▶ TASK INSTRUCTIONS: Could you rewrite every entry with "screenshot" swapped for "screen capture" and everything else unchanged? Leave the pictures out of your answer.

Data listing:
· · · · · · ·
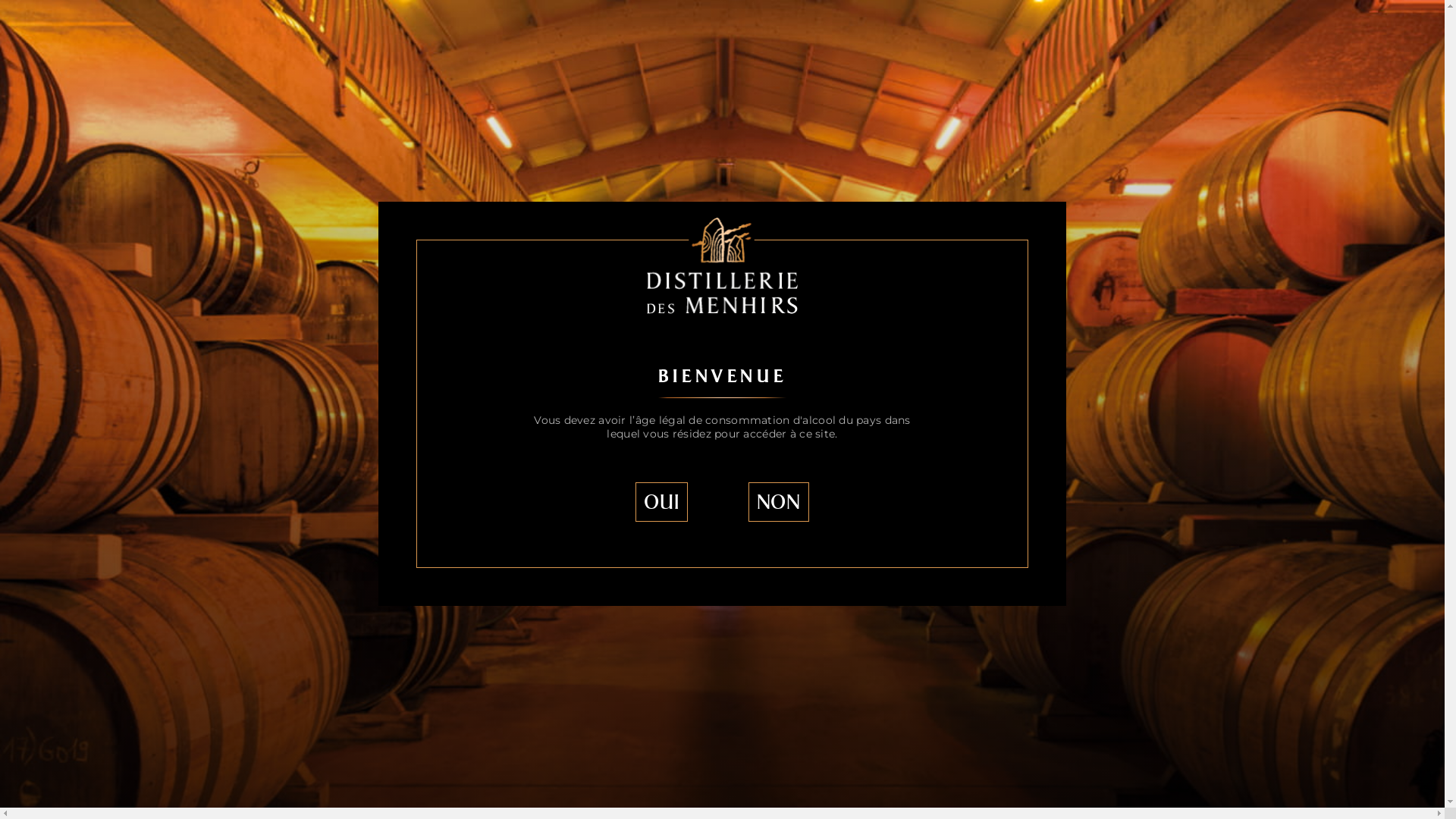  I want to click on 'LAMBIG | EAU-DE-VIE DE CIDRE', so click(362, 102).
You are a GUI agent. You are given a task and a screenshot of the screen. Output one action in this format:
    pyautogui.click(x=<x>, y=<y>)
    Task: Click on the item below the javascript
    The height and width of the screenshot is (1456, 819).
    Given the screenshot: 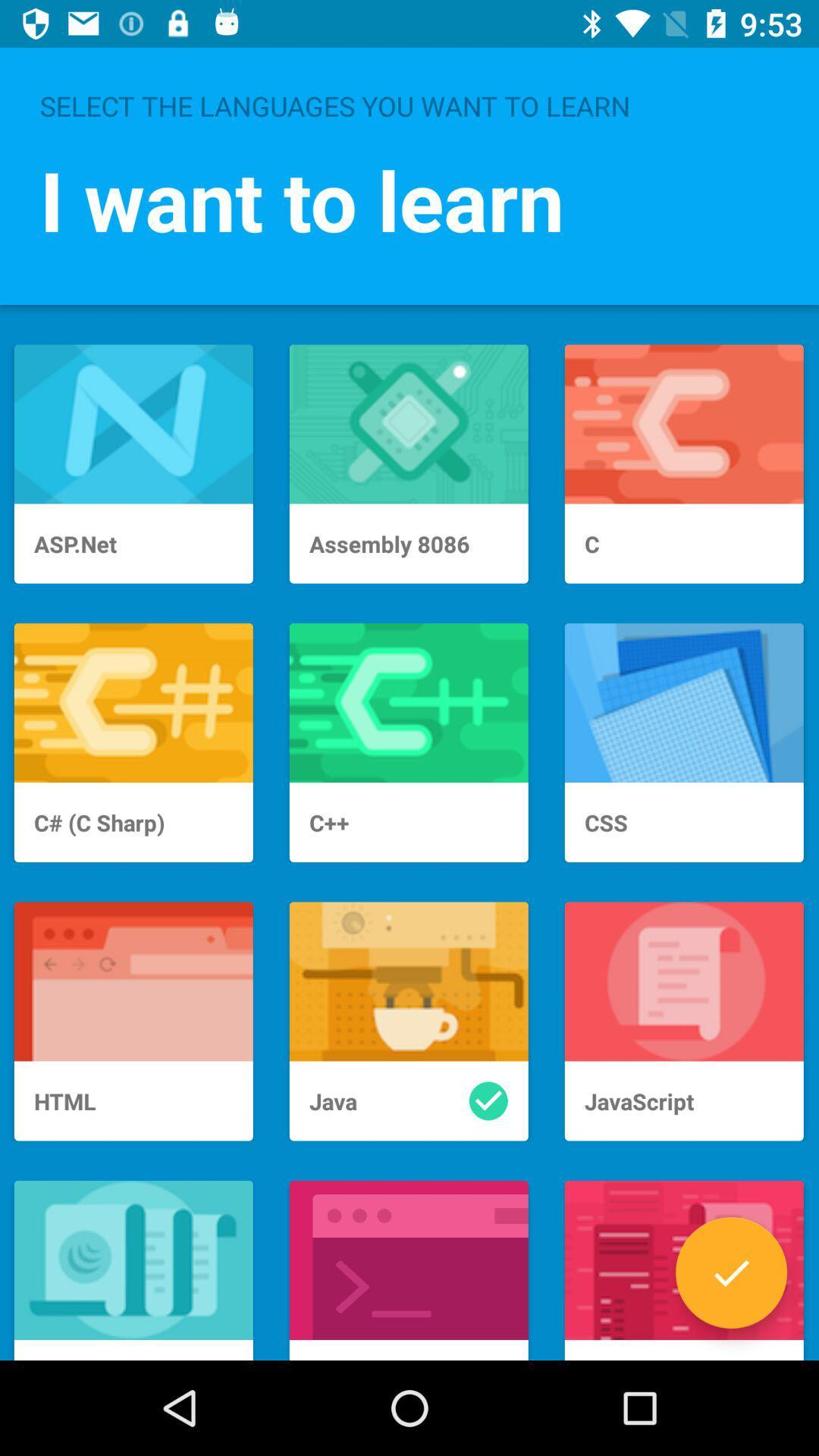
· · · · · · ·
▶ TASK SOLUTION:
  I want to click on 'LAMBIG | EAU-DE-VIE DE CIDRE', so click(362, 102).
You are a GUI agent. You are given a task and a screen capture of the screen. Output one action in this format:
    pyautogui.click(x=<x>, y=<y>)
    Task: Click on the item below the javascript
    The height and width of the screen capture is (1456, 819).
    Given the screen capture: 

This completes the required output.